The significant improvement in the motor and sensory parameters of the ulnar nerve is consistent with the clinical improvement in upper limb symptoms noted in the Toronto CSS. The non-significant findings in the neurophysiological measures are similar with other studies of short observation period when the expected neurophysiologic change with treatment is very small to be detected. Studies should be done for as long as three years to detect significant improvement in DPN [16]. It would have been useful to know the effect of glycemic control in this study but subjects with poor diabetic control were excluded because these subjects usually have undetectable sensory and motor responses in the neurophysiologic study and any improvement in the neurophysiologic parameters would be difficult to detect given the short study duration. Aside from the restricted observation period, another limitation of this study is it’s being open-labeled with small sample size. Even if so, clinicians were blinded to their previous Toronto CSS ratings thereby minimizing bias in their subsequent assessments. Other limitations are the non-inclusion in the analysis of the effect of glycemic control on the improvement of symptoms since not all of the subjects had periodic fasting blood sugar level monitored by their personal physicians during the course of the study, and the lack of external controls, this being an initial study to document if indeed there would be any improvement in the clinical and neurophysiologic parameters with intake of methylcobalamin. Admittedly, longer and larger double blind randomized placebo-controlled trials are needed to verify the findings in this study.
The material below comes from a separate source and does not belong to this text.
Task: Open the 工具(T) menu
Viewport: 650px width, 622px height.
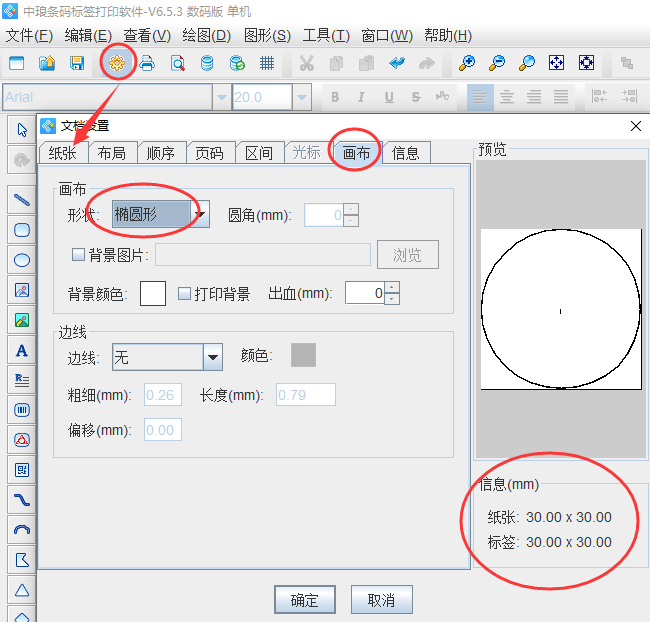Action: tap(326, 35)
Unlike cyanocobalamin and hydroxycobalamin that need to be converted to methylcobalamin, methylcobalamin is the biologically active and natural form of vitamin B12 found in food. It is a co-factor in the transmethylation processes-conversion of methylmalonylCoA to succinyl-CoA and in the regeneration of methionine from homocystein by methionine synthetase, therefore it has been used mainly in the treatment of hyperhomocysteinemia [17]. Methylcobalamin has also demonstrated its efficacy in DPN [18-20] but the exact mechanism is not known. One proposed mechanism is that methylcobalamin is a crucial and direct donor of methyl groups to the myelin sheath that insulates the axon and for DNA metabolism for nerve regeneration. But this is only one side of the dual metabolic-vascular pathology of DPN. Trials on the combination of methylcobalamin plus drugs that have been reported to be effective in DPN by principally exerting their effect on its vascular pathology e.g. cilostazol merits investigation to evaluate their potential combined efficacy.
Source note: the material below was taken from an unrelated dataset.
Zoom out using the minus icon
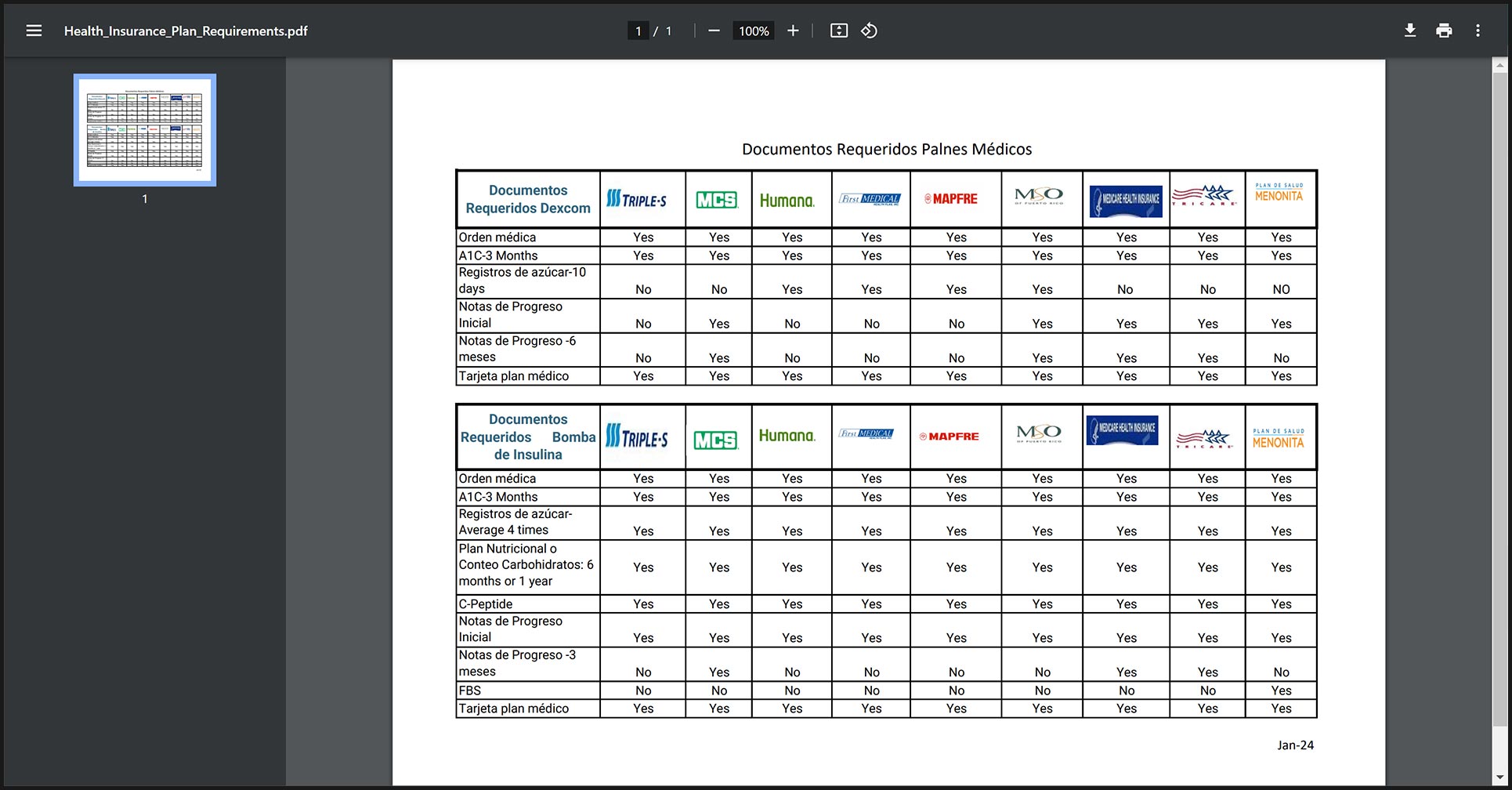tap(714, 31)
This open label study demonstrated that symptoms of neuropathy significantly improved among subject with DPN treated with methylcobalamin 1500 μgm/day. In addition, new symptoms did not emerge over the 24 weeks observation period. Randomized placebo controlled trials are needed to corroborate these findings as well as trials with the use of combination of methylcobalamin and drugs that improve peripheral neural microvasculature.


Since this study is investigator initiated, the design, conduct, analysis, and publication of this study are exclusively the investigators’ judgment. The authors are grateful to Eisai Japan Ltd. for supplying Methylcobalamin tablets and sponsoring the neurophysiological tests and to the Institute for Neurosciences (Dr. Greg Dayrit and Dr. Senna Lim) and Endocrine Center (Dr. Michael Villa and Dr. Lora Tan Tin Hay) for their support in recruiting patients into the study.